Tom Lee said: “I believe the potential Fed rate cut on September 17 (announced early September 18 Beijing time) will be an important catalyst. Cryptocurrencies typically perform very well in Q4, so I think Bitcoin could easily reach $200,000. I know this is a huge increase, almost doubling, but it is likely achievable.”

Analysis: $7 Trillion Money Market Fund Reserves May Drive the Next Crypto Rally
On September 9, according to data from the Investment Company Institute (ICI), during the week ending September 3, total assets in U.S. money market funds increased by $52.37 billion, reaching a historic high of $7.26 trillion. Analysts believe this massive liquidity could drive the next rally in Bitcoin and other altcoins.
David Duong, Head of Institutional Research at Coinbase, stated that with further Fed rate cuts, retail funds could flow from money market funds into equities, cryptocurrencies, and other assets.
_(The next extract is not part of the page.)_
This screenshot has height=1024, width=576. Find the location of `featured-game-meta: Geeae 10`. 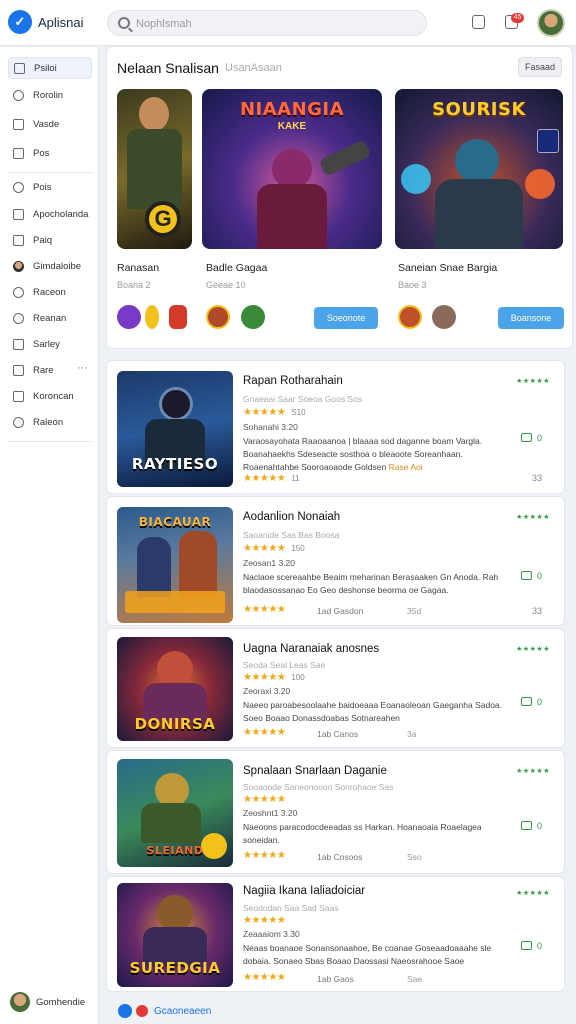

featured-game-meta: Geeae 10 is located at coordinates (226, 285).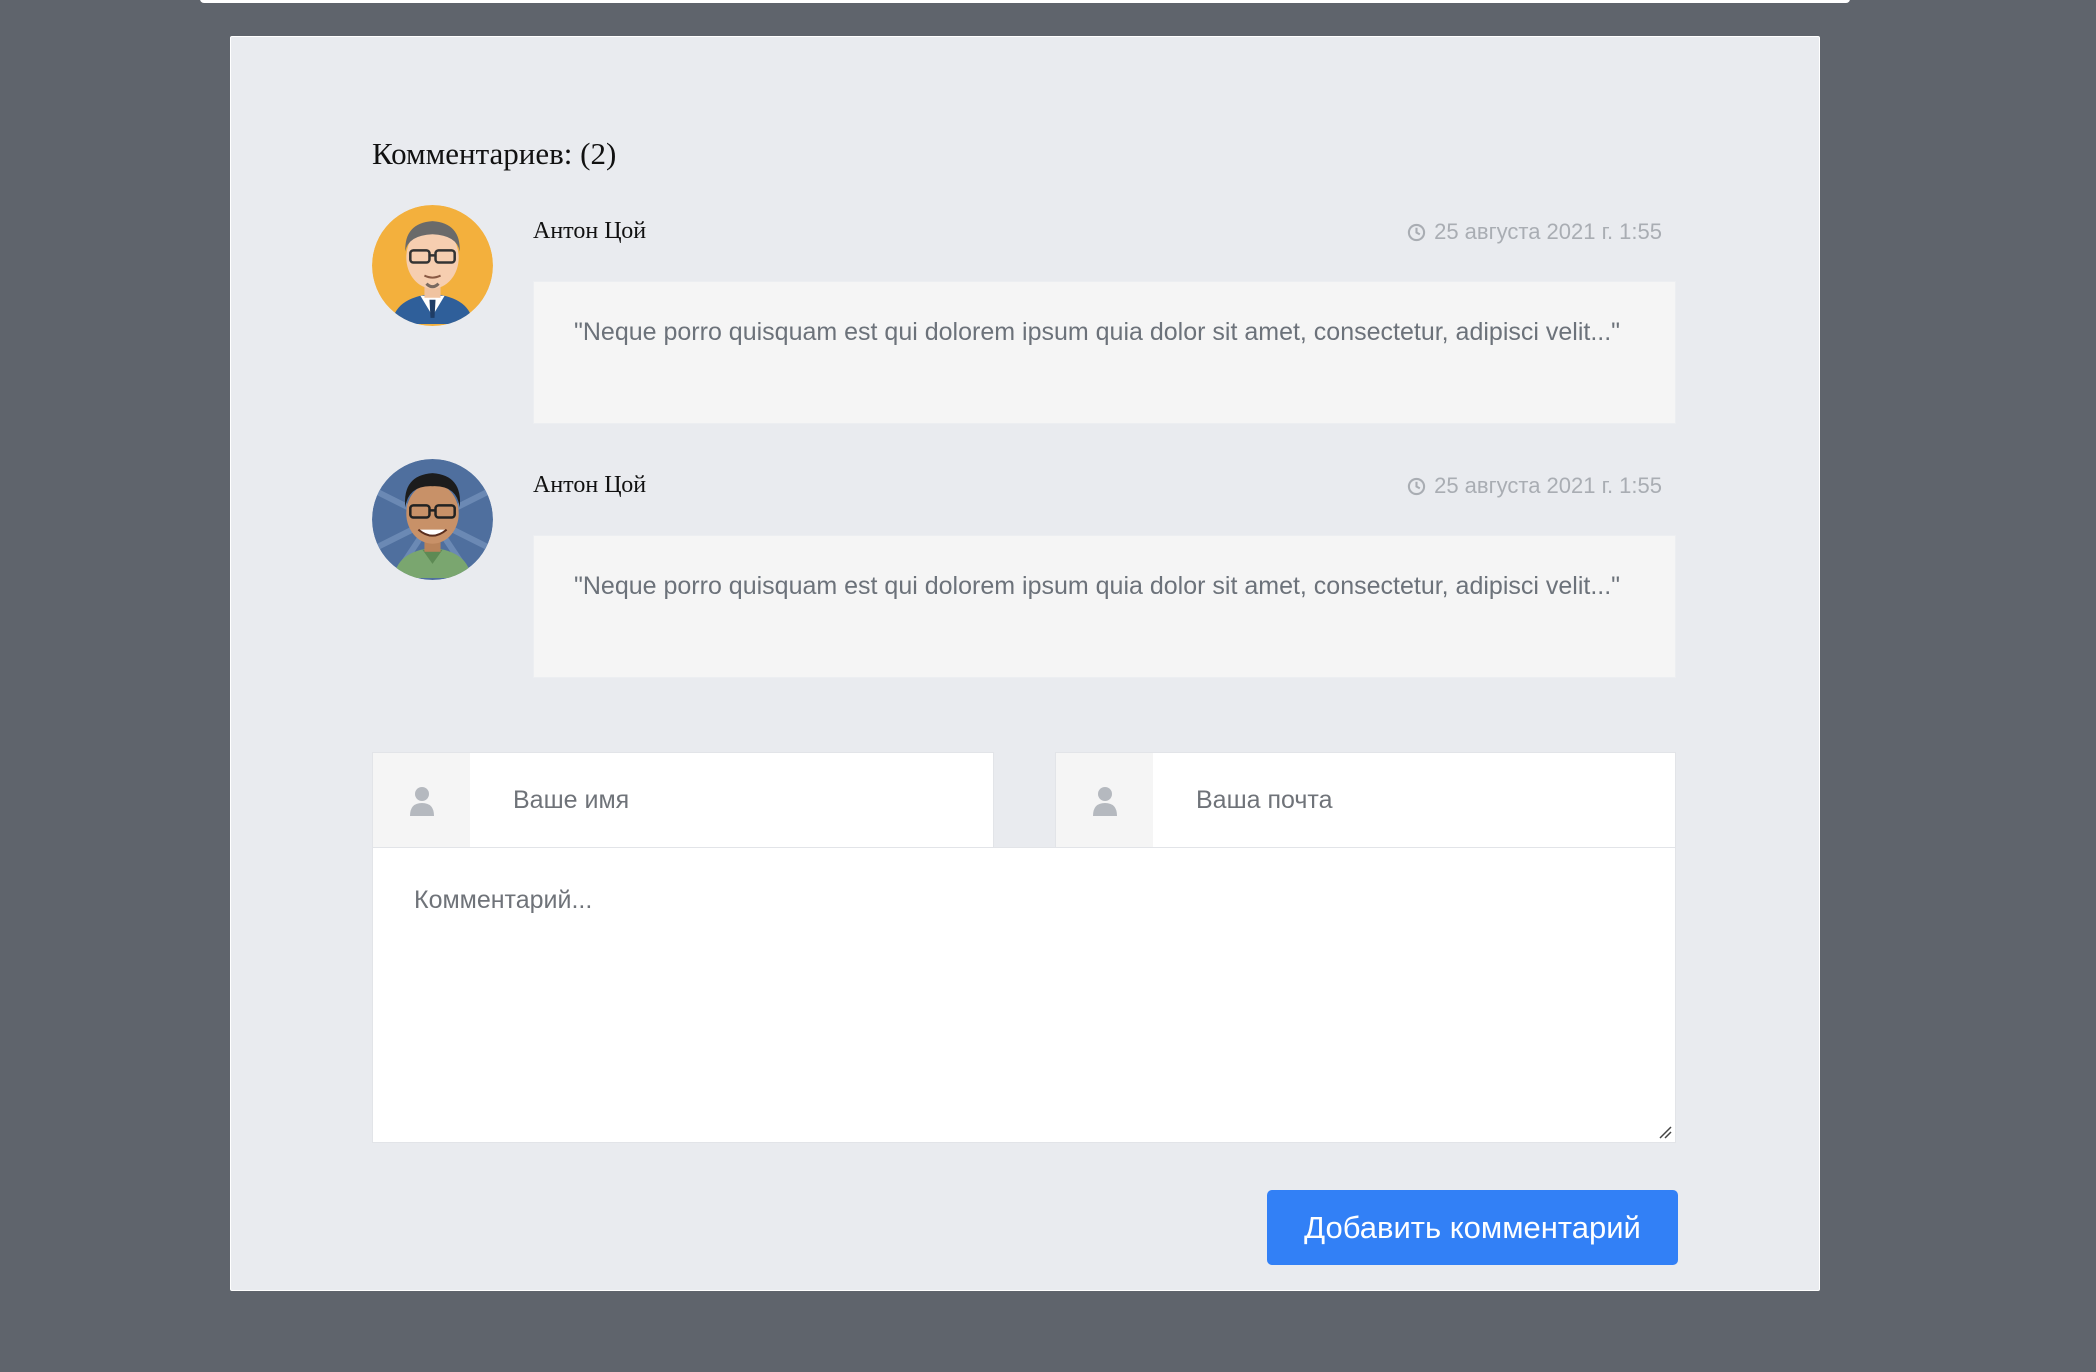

Jack Ablin, Chief Investment Strategist at Cresset, noted that if money market fund yields decline from 4.5% to 4.25% or 4%, investors are likely to reallocate capital toward stocks and cryptocurrencies.

J.P. Morgan: Institutional Crypto Adoption Still in Early Stages but Momentum is Building
On September 10, CoinDesk reported that J.P. Morgan released a report on Wednesday indicating that institutional adoption of cryptocurrencies remains in the early stages, but momentum is strengthening.
The report highlighted that the Bullish IPO in August and the passing of the GENIUS Act have increased attention on the sector, while regulatory clarity has removed one of the biggest barriers for large investors. Evidence of participation is emerging: the Chicago Mercantile Exchange (CME) reported that institutional investors’ open interest in crypto derivatives hit a record high, with institutions currently holding about a quarter of Bitcoin ETPs. Additionally, an Ernst & Young survey indicated that 85% of companies have already allocated to digital assets or plan to do so in 2025, with regulation cited as a key driver.
Regarding equities, the report noted that Bullish has become a benchmark for institutional investors. Since its IPO, the exchange’s stock has risen 45%, and its momentum could strengthen further if it obtains a BitLicense later this year. J.P. Morgan rates Bullish stock as “Neutral” with a target price of $50. The stock rose slightly to $54.5 on Wednesday.